LabradorFiasco · 08/06/2022 16:40

OP, you’ve had lots of supportive messages reassuring you that it’s ok to quit. If that’s what you want to do, that’s absolutely your choice.

I am on the other side of the coin, where I would counsel against making any decisions within 3-5 days of a frenulotomy. Baby has suddenly gained tongue function! They need to learn how to bring their tongue forward and to cup the breast with it rather than ‘slipping’ and sitting on the nipple (sounds like that’s what is happening to you, hence the minced nips scenario).

Are you doing the post-tie release exercises? Sucking on finger then removing finger, running finger along bottom gum line? The best advice I could give is to relatch baby every time she slips. She needs to learn to ‘hold on’ to that big mouthful of breast. Also check out the flipple technique, it is a lifesaver for big breasted women with TT babies: themilkmeg.com/get-better-latch-exaggerated-latch-flipple-breastfeeding-technique/

My second baby is also 17 days old today, had a very anterior (100%) TT released on day 5, just like my first baby. Feeding was awful for the first 24-48h after the snip but this time I just insisted on adjusting the latch rather than gritting my teeth and getting shredded (which is what I did with my first).

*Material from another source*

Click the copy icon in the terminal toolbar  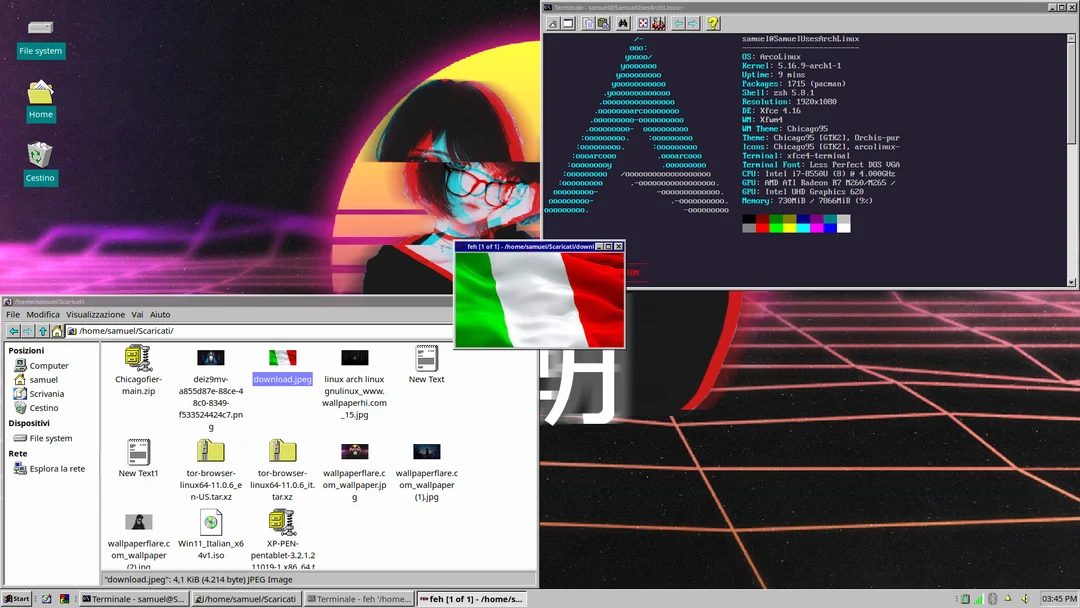(x=589, y=23)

If you want to persevere, it can be done. There are many of us TT survivors now feeding toddlers. Expert help from a hospital Infant Feeding Team or private lactation consultant could be really valuable for you if you did want to carry on. Wishing you all the best.

JanePrentiss · 11/06/2022 09:02

Hi Op,

No, my ds didn't learn to latch after it being snipped. But the 15 year old that was snuggling up to me last night sharing a bowl of rainbow drops hasn't had any harm or lack of bond because if this!

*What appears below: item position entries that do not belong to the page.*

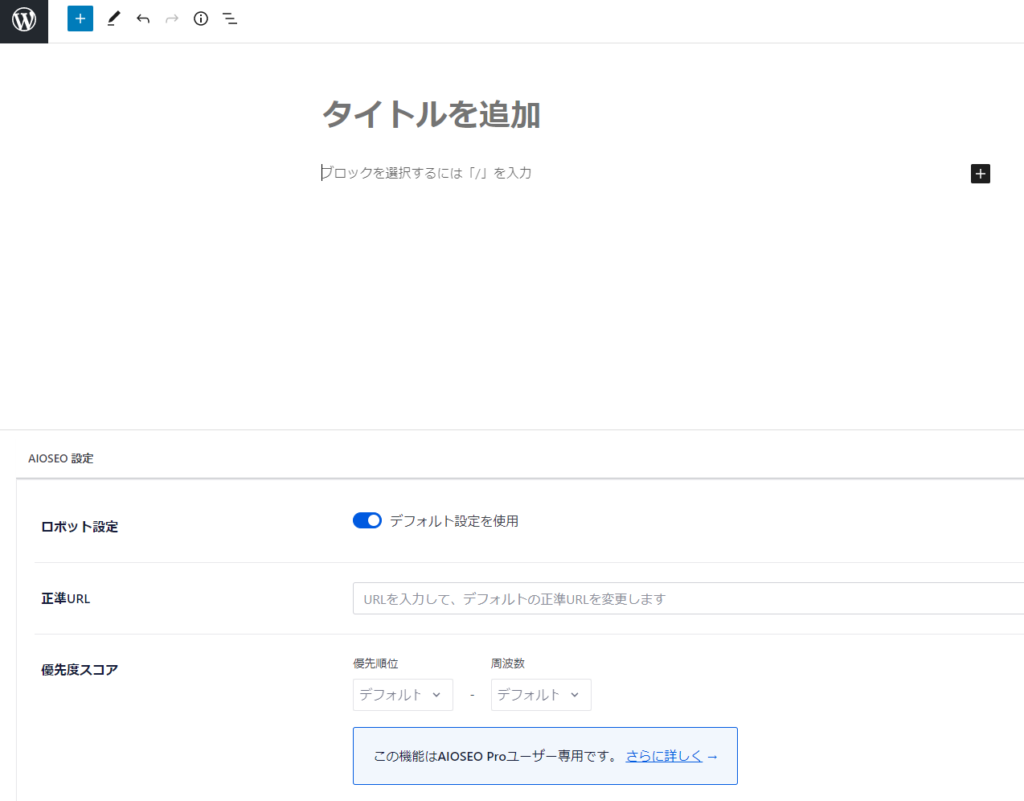Collapse the AIOSEO 設定 panel header
Viewport: 1024px width, 801px height.
click(61, 459)
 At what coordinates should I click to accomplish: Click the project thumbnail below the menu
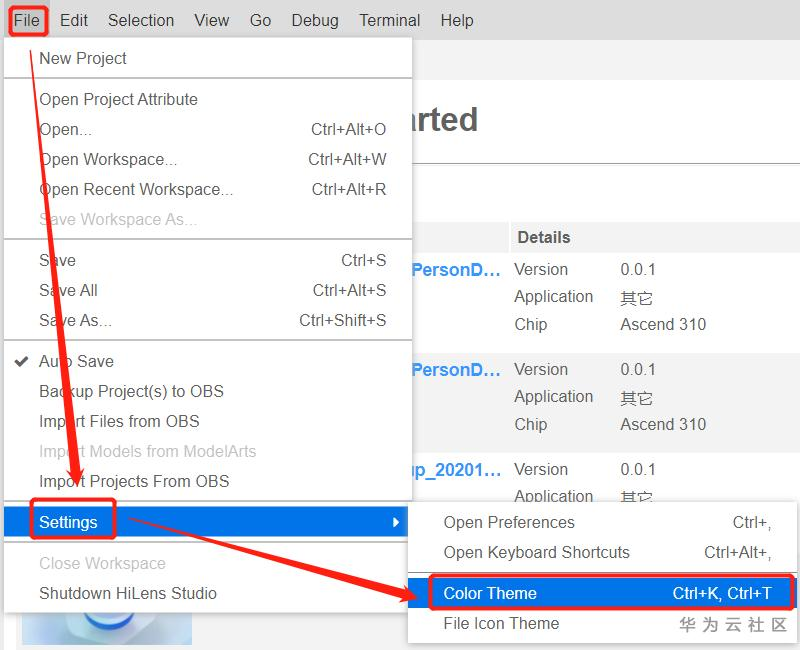click(107, 628)
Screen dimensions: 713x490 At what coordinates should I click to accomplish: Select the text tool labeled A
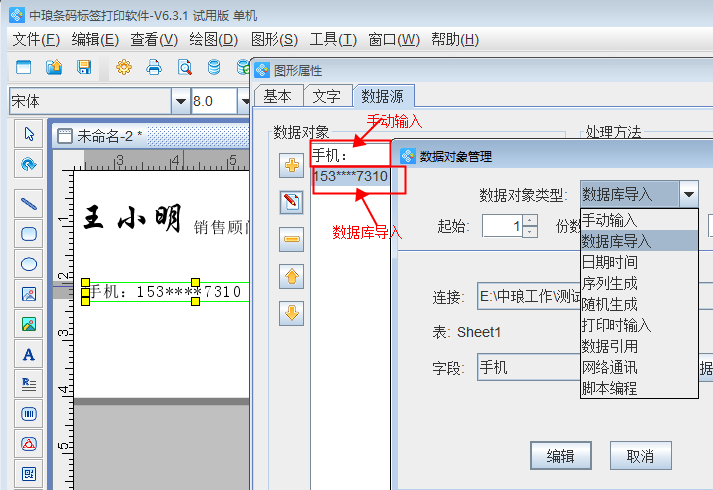[29, 354]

Be aware a lot of hospitals and health visitors are bound by breastfeeding policy which means they are obliged to promote breastfeeding at all costs, and can be disciplined if they don't do tjis. This means unless you get someone that is experienced at dealing with babies that won't feed and willing to speak up and say "This won't work, it's OK to get a bottlr" you can end up being pushed along a path that isn't working for you x

Katy4321 · 11/06/2022 17:16

I was in a similar position a few months back. Agony that you can't really describe. My only advice is get silver nipple shields, and do whatever works for yo, if that is combination, bottle only..... You are doing amazingly and your very best for your baby. Breast feeding did work out for me in the end probably about 3 to 4 weeks after having her tongue tie cut. Not sure if it was the cut, her getting bigger and better at latching, my nipples getting tougher or the shields, or probably a bit of everything.

Don't be hard on yourself , there is a reason there are so many lactation consultants and helplines- it is because it can be really really difficult.